The spectral reflectance of kiwifruit aligns with the typical reflectance curve of the plant [41]. The shape of the reflectance curve is mainly controlled by the absorption information of the biochemical components present in the sample. But the scatter information related to the complex interaction of the light with the physical structure of the samples also added to the reflectance signals [42]. Solid samples often feature non-uniform surfaces and can scatter light during diffuse reflection, resulting in additive and multiplicative effects and causing a weaker spectral signal. Therefore, the remove of the scatter information from the hyperspectral data is the first step for predicting chemical components in NIR data modeling. Given that kiwifruit spectra are susceptible to various factors, both the MSC and SNV transformation were used to correct the light scattering from the uneven surface distribution of kiwifruit. In SNV, each spectrum was centered and then scaled by the corresponding standard deviation to reduce the multiplicative effects of scattering. MSC corrected the baseline and amplification effects to the reference spectrum for every spectrum [43,44]. They were used to compensate for additive and/or multiplicative effects in spectral data. Studies on different subjects showed different performances of each scatter-correction technique [45,46]. Our result showed improved sweetness prediction results after MSC and SNV transformation than the smoothed spectra. By contrast, the performance of MSC was slightly better than SNV under the same regression method, but the difference between two methods was not significant. Some studies have shown that a better predictive performance could be obtained when the information from differently scatter corrected data was jointly used [47,48]. The fusion of information from different scatter-correction techniques will cause a large amount of data. Whether the fusion is effective for the estimation of kiwifruit sweetness needs to be verified in future work.
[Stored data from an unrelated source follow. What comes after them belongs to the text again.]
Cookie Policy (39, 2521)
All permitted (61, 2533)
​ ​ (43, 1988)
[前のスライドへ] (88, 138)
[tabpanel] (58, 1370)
Overall, MSC or SNV transformation was suggested for the extraction of kiwifruit properties with NIR data.

4.2. Influence of Feature Extraction Methods on Sweetness Prediction

The effective features were important for the development of sweetness estimation models. The removal of non-informative features will produce better prediction results with simpler and more stable models. Both SPA and CARS algorithms were implemented for selection of key wavelengths and reduction of the redundant information generated through hyperspectral data. After feature selection, the count of features processed by the SPA and CARS algorithm was 8~20, which was much lower than the full bands. The general distribution trend was similar for two algorithms. The overlapping variables could be observed in the spectral range of 400~756 nm, 900~1250 nm, and 1900~2500 nm, which were corresponding to the absorbance range of the O-H and C-H bonds present in total sugar. Notably, both SPA and CARS algorithms extracted wavelengths in the red and blue regions, demonstrating that kiwifruit exhibits significant absorption of red and blue light during its growth period for photosynthesis to produce sugar. This phenomenon corresponds with the findings of Benelli et al. (2022) and Liu et al. (2017) [49,50]. Furthermore, characteristic bands near 760, 970 [51], 1200 [52], and 1400 nm were identified and significantly contributed to the regression model. The best model for sweetness estimating was suggested by the SPA method. It was because SPA iteratively selected characteristic wavelengths in geometric space considering the representativeness and difference of the samples contributing to more accurate sweetness forecasts.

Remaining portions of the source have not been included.